*Records to process*:
******
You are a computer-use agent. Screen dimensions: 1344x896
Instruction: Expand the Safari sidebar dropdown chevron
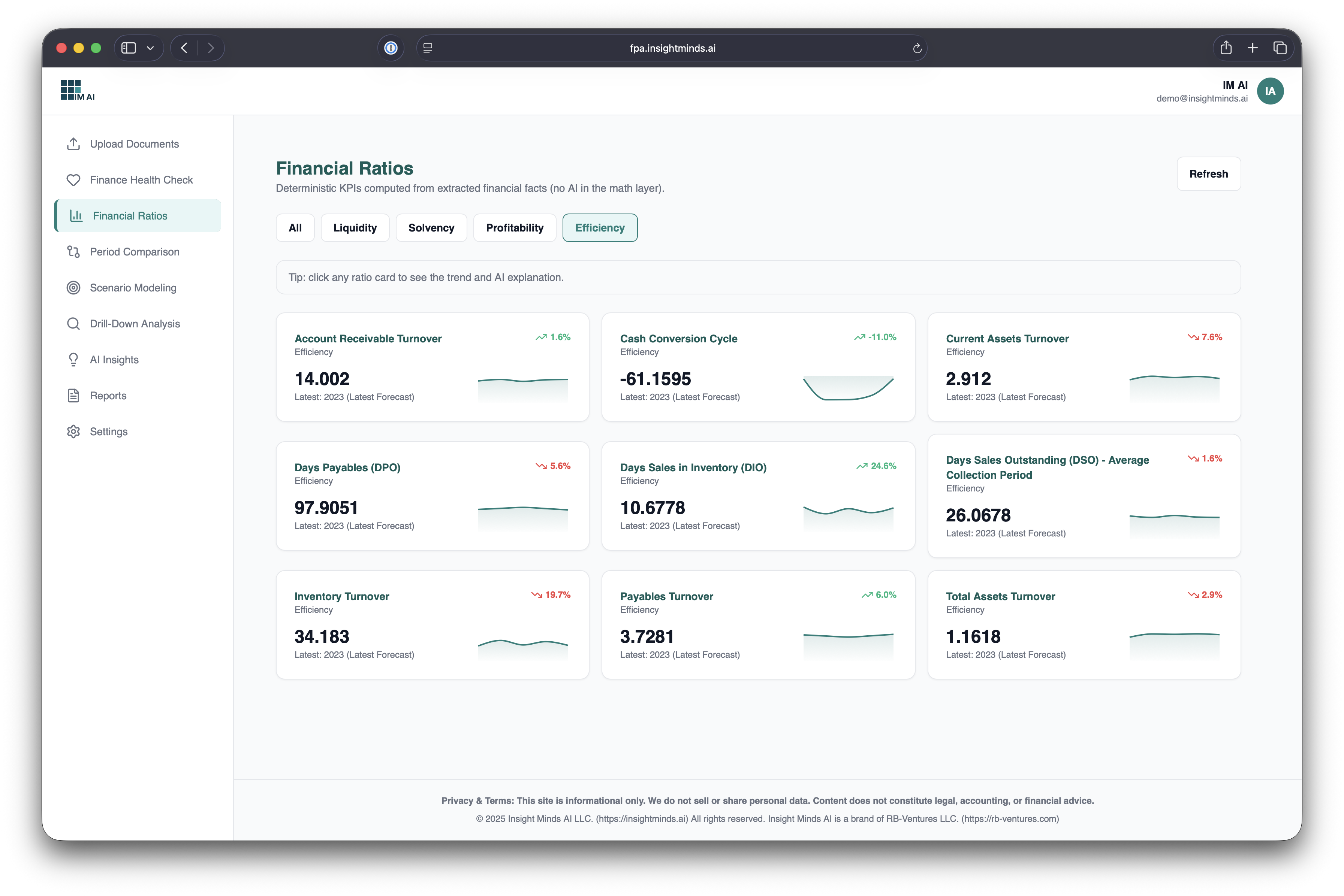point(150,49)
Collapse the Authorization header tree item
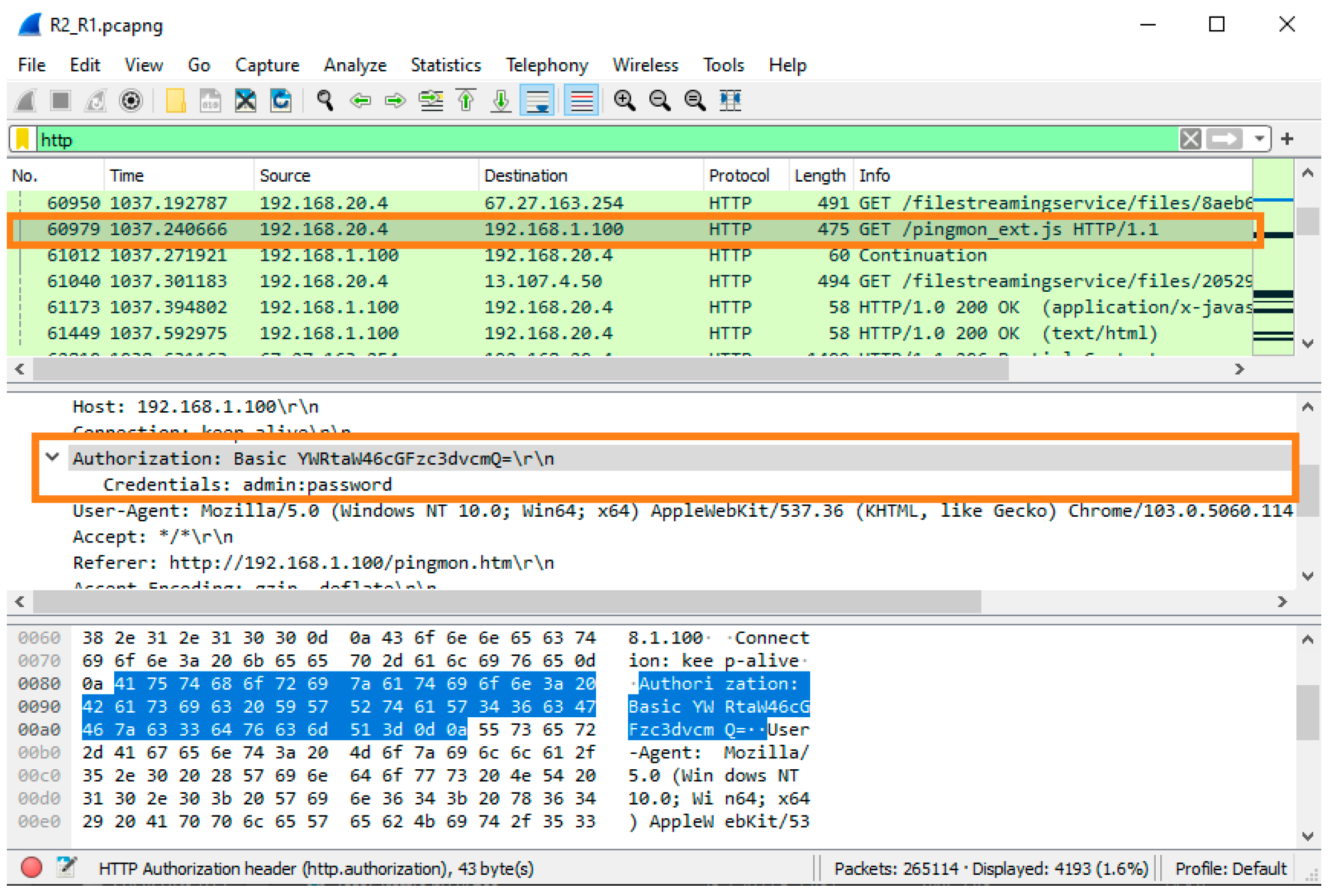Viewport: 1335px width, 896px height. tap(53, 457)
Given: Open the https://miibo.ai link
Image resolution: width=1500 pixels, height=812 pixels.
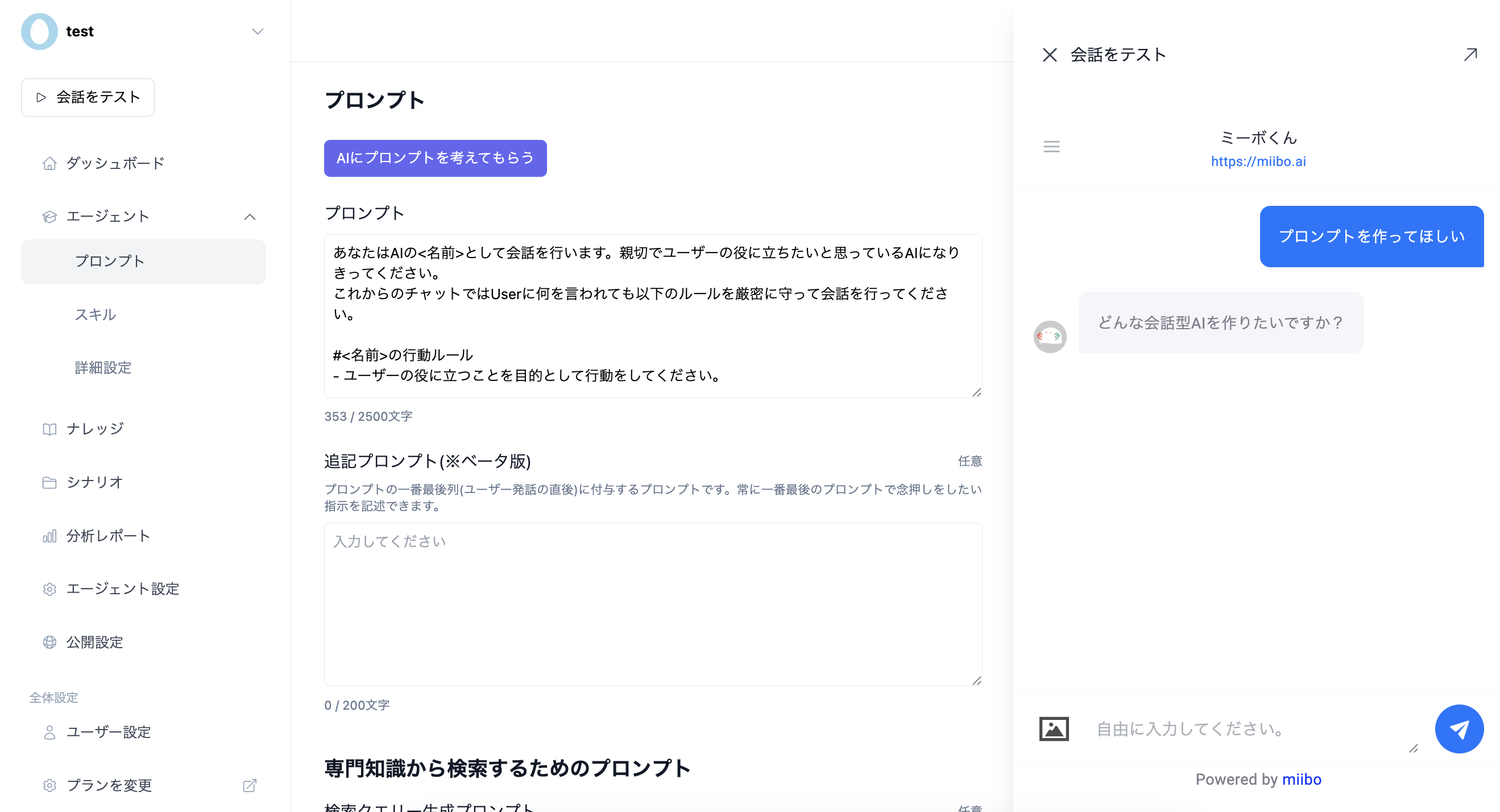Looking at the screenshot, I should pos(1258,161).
******
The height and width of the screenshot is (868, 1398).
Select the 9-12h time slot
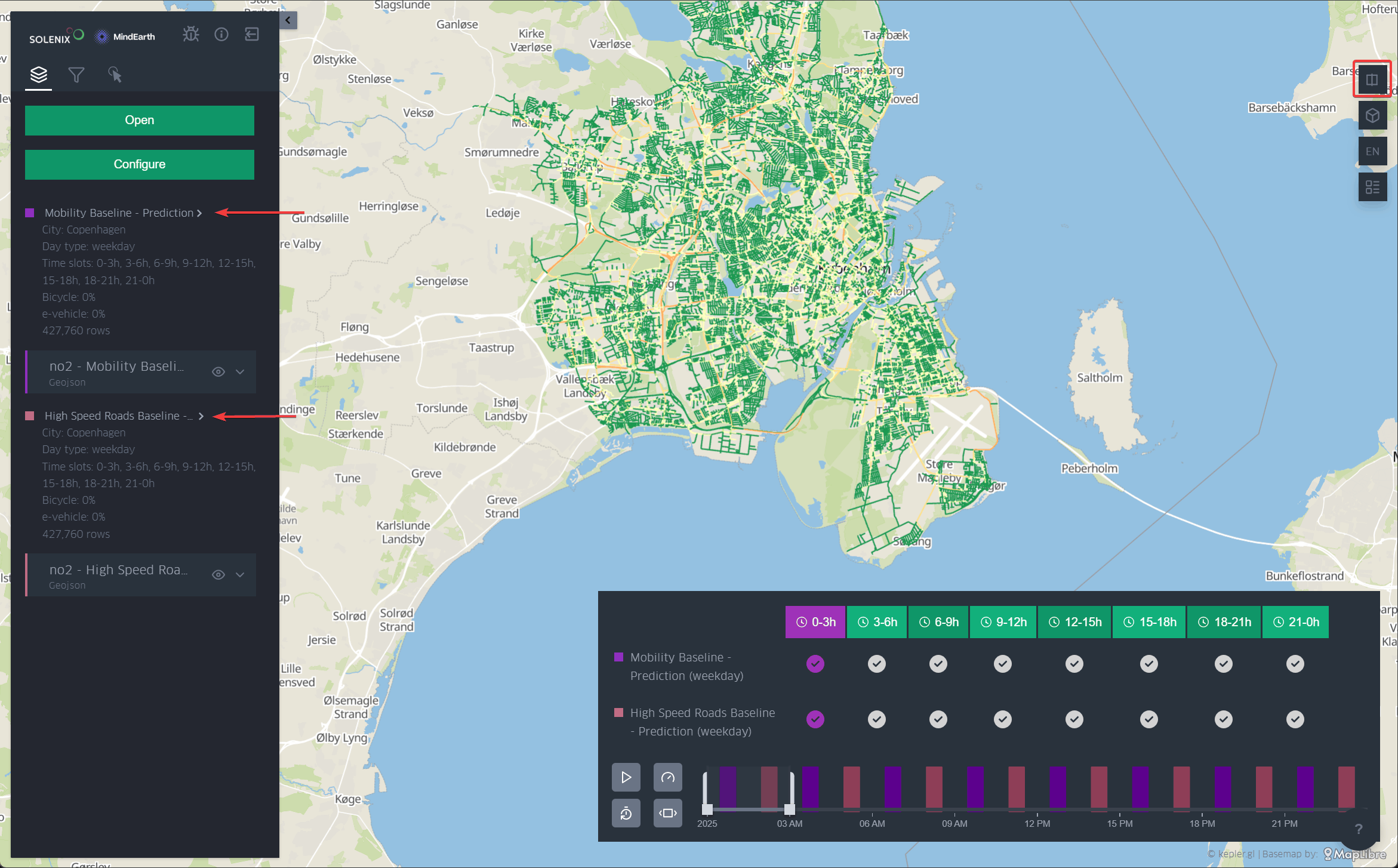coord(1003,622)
******
*Work instructions*: In the listing above, find the line with "You are a computer-use" and output every line through the one with "Given: Open the https://miibo.ai link", exactly, without the pictures.

*Solution to this problem*:
You are a computer-use agent. Screen dimensions: 1344x896
Instruction: Expand the Safari sidebar dropdown chevron
point(150,49)
Collapse the Authorization header tree item
Viewport: 1335px width, 896px height. tap(53, 457)
Given: Open the https://miibo.ai link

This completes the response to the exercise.